Utopische und dystopische Räume, auch zeitlich oder geographisch ferne, werden in künstlerischer Gestaltung sinnlich erfahrbar. Die Begegnung mit individuellen Kunstwerken fordert uns, im Unterschied zum bloßen Konsum der Produkte einer affirmativen oder eskapistischen Unterhaltungsindustrie, heraus, unsere Lebensentwürfe zu hinterfragen. Im Analogen, also im echten Leben, sind wir wechselnden Spannungen ausgesetzt, das macht die Sache schwieriger, aber auch interessanter als der binäre Antagonismus von 0 und 1, von E und U, von ihr da oben und wir da unten, den sämtliche Aufheizer und Lautsprecher populistischer Couleur bevorzugen und befördern.

 

 

Stephen Kings Carrie // Buch- und Filmcover // Still aus dem Film von Brian De Palma mit Sissy Spacek

 

Wir brauchen die Kunst als Störenfried und Unruheherd, aber wir brauchen keine Hetzer, Zensoren und bigotte Sittenwächter, die spalten und damit letztlich zu einer Paralyse führen.
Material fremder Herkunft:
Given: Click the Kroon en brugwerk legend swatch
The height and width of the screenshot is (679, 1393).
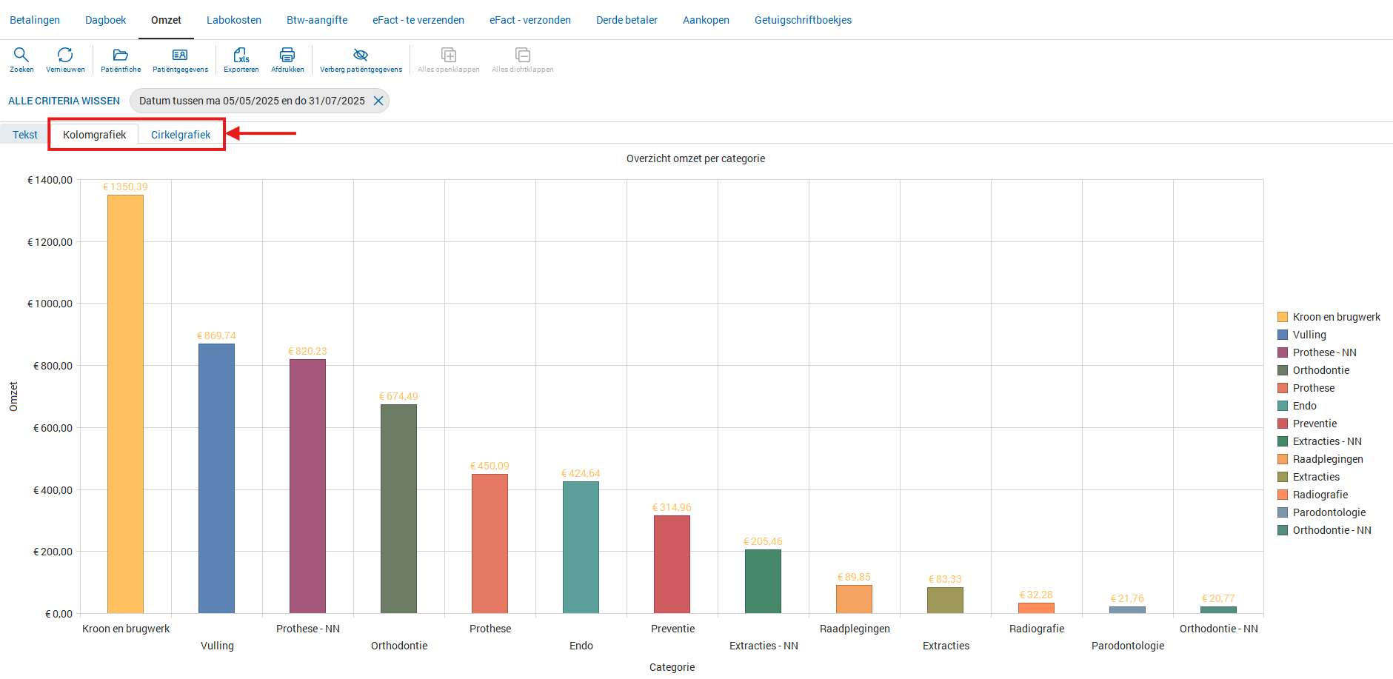Looking at the screenshot, I should (x=1283, y=317).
Gesellschaftliche Entwicklung und Veränderungen können nur von Individuen und Wählern herbeigeführt werden, die überzeugt sind, dass die Ausübung von Freiheit in der verantwortlichen Gestaltung des Gemeinwesens stattfindet und nicht in der Vertretung von Partikularinteressen. Kunst gehört zur Aussteuer des Gemeinwesens, sie muss unverzichtbarer, integraler Bestandteil offener Gesellschaften sein, der nicht dem freien Spiel des Marktes preisgegeben wird, womöglich noch mit der zynischen Ausrede, dass dies die Freiheit der Kunst selbst verlange.  

 

Lolita, Verfilmung von Stanley Kubrick mit Sue Lyon, 1962, Roman und Drehbuch von Vladimir Nabokov

 

Ebenso wenig darf sie zensiert werden unter dem fadenscheinigen Deckmäntelchens des Schutzes vor Diskriminierung. Lolita ist kein Plädoyer für Pädophilie, sondern eine kunstvolle, hochkomplexe Erarbeitung einer Sprache des Begehrens. Eines Begehrens auf Kollisionskurs mit allen Konventionen.

Kunst ist niemals Meinungsäußerung, und man muss sie vor Meinungsterror schützen. Sie bringt etwas zur Gestaltung, macht etwas durch Anverwandlung – Madame Bovary, c’est moi, befand Flaubert – erfahrbar, sie stößt etwas an, sie stößt an: einen Perspektivwechsel, eine neue Grammatik. Es sind nicht die Künstler, seien sie moralisch vorbildlich oder völlig verkommen, die den Wert eines Kunstwerks beglaubigen oder seine Hinterlassungsfähigkeit ausmachen, es sind die Form und die Gestaltung.

Die Behauptung, es sei aus Rücksichtnahme erforderlich, dass „inkorrekte“ Bilder abgehängt und Filme beschnitten, Passagen in literarischen Werken gesäubert und angepasst werden, ist gleich in mehrfacher Hinsicht heuchlerisch und folgenreich: Solche Aktionen sind in erster Linie eine marktstrategische Entscheidung und dienen der Generierung von Aufmerksamkeit. Aber die weitaus ernstere Folge ist die Bedrohung des Lebensraums, nicht nur der Kunst, sondern auch der freien Entfaltung der Bewohner dieses Raums. Diese hängt ganz wesentlich mit unserer Befähigung zusammen, in Möglichkeitsräumen, im Imaginierten und im Geträumten unterwegs sein zu können, die Normativität des Faktischen zu durchbrechen und die Vorstellungskraft als Korrektiv einzusetzen.

Wäre nicht schlecht, wenn sich auch für den Erhalt solcher Freiräume eine #MeToo-Offensive zu Wort meldete.